■ What you are asked to do: The required output is the lines from the one with "Screen dimensions: 607x474" through the end of the data, repeated verbatim, with no pictures included.

[Saved data entries]
Segment Open
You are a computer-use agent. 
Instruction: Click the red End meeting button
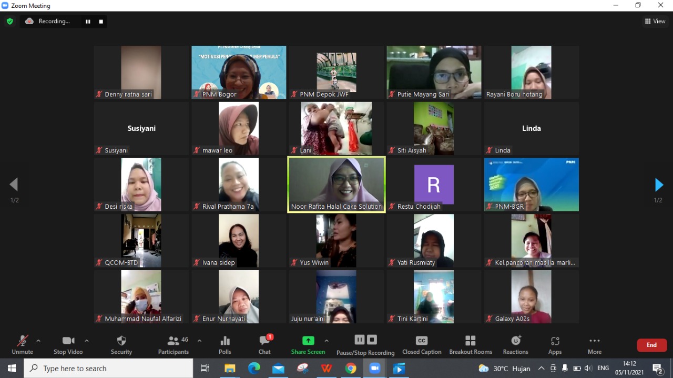(x=651, y=345)
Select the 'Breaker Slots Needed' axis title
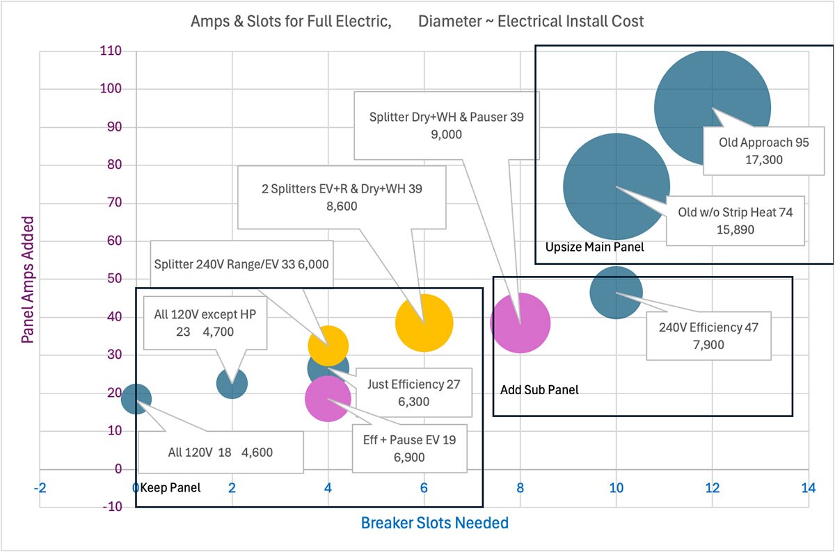Screen dimensions: 835x552 [x=434, y=523]

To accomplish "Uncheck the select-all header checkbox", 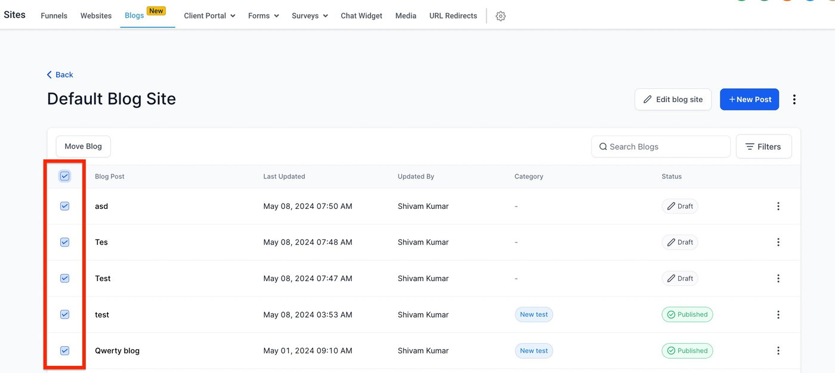I will click(x=65, y=176).
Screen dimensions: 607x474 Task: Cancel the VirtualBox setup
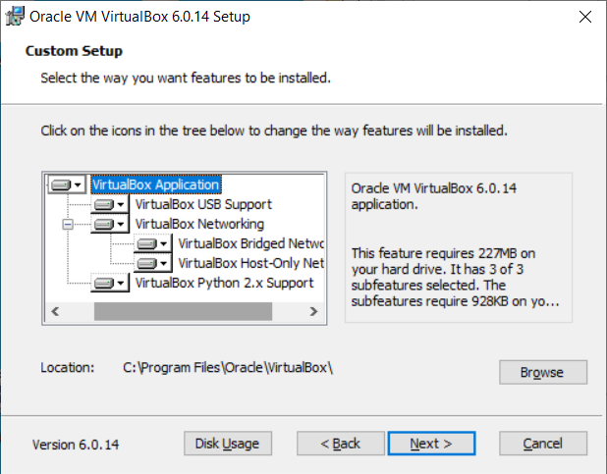point(542,444)
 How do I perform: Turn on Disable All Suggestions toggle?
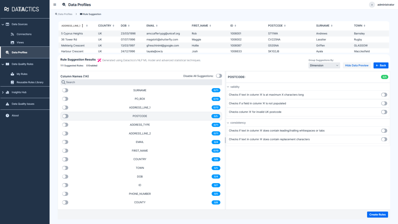click(x=219, y=76)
Segment Closed
■ Finished task:
Screen dimensions: 607x474 Task: Cancel the VirtualBox setup
point(542,444)
 How do I perform: Turn on Disable All Suggestions toggle?
click(x=219, y=76)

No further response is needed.